TASK STATEMENT:
Scan the entries below. Return every line that includes "Sterling".

TASK INPUT:
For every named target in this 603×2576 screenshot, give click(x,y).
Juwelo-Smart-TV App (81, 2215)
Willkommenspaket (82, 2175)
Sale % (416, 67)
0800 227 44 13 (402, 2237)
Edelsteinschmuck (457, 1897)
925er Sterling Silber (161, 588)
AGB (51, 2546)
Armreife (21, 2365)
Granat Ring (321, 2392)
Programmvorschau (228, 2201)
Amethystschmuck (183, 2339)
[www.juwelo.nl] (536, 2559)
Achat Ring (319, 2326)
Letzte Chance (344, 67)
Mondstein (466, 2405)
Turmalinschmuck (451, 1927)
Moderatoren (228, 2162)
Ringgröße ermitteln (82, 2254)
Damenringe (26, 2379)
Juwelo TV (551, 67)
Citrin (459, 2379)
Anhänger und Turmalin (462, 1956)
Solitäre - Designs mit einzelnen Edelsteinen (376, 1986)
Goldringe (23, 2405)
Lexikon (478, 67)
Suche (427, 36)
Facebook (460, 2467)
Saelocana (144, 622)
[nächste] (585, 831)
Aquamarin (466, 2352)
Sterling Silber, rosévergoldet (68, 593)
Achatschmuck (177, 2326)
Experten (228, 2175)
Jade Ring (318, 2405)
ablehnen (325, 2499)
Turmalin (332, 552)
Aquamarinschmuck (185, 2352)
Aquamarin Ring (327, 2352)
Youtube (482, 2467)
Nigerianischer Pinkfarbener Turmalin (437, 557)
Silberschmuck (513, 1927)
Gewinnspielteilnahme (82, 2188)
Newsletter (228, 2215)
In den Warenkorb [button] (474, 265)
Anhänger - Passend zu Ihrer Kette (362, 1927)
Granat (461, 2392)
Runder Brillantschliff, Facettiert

SOLUTION FOR THIS PROBLEM:
925er Sterling Silber (161, 588)
Sterling Silber, rosévergoldet (68, 593)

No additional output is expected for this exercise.